Firstly, a litte bit of how this came about. A chap who knows me through the Lotus community sent me an email, asking if I'd be interested in travelling to his house to detail his mother's Phantom Black Audi TTS which has been kept outside since they got it last winter, during building work on their houses, and was looking a little sorry for itself. No problem I said.

It continued. While I was there, would I be able to have a quick tickle over of his father's Lamborghini Gallardo, rarely used, but could do with a light polish and a coat of wax. Sure said I, by no means a local job it would make the journey more worthwhile.

Then, would I also mind detailing his father's Williams. I replied - Clio? Megane? Something I haven't thought of? I wasn't expecting the reply I got. The 1996 Formula One World Championship winning car from Williams, driven by Damon Hill!

Naturally, I jumped at the chance, so fast forward a couple of months and here I was, standing at their well secluded gates. On my arrival, my contact, Paul (the owner's son) let me onto the property, showed me where to park, and made me a coffee. First job was the Lamborghini, before I got side tracked by what was to come later.

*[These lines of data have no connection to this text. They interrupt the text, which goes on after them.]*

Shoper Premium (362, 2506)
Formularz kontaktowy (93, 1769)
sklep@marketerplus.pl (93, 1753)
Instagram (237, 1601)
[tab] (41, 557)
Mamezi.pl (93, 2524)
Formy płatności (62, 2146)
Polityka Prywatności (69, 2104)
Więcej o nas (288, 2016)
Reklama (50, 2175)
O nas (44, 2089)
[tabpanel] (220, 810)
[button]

The car has just been returned from the dealer on a covered transporter, having been treated to it's second service despite only covering a grand total of 560 miles. Despite a request not to, it had been washed, but as a pleasant surprise they hadn't done a bad job. As the weather outside was grim, I gave the car a bed bath inside to ensure no dust or anything gritty was present, then used yellow polyclay to double check the paint was contaminent free.

In the lights in the garage, the paint looked pretty good, a closer inspection with a halogen light showed small areas of marring like below, I found it hard to get a clear picture of it.










So, using my Chicago rotary, with a Megs polishing pad and Swissvax Cleaner Fluid Pro, I worked my way around the car to remove the marring and restore gloss to the amazing Verde Ithaca paint (that's green to you and I!)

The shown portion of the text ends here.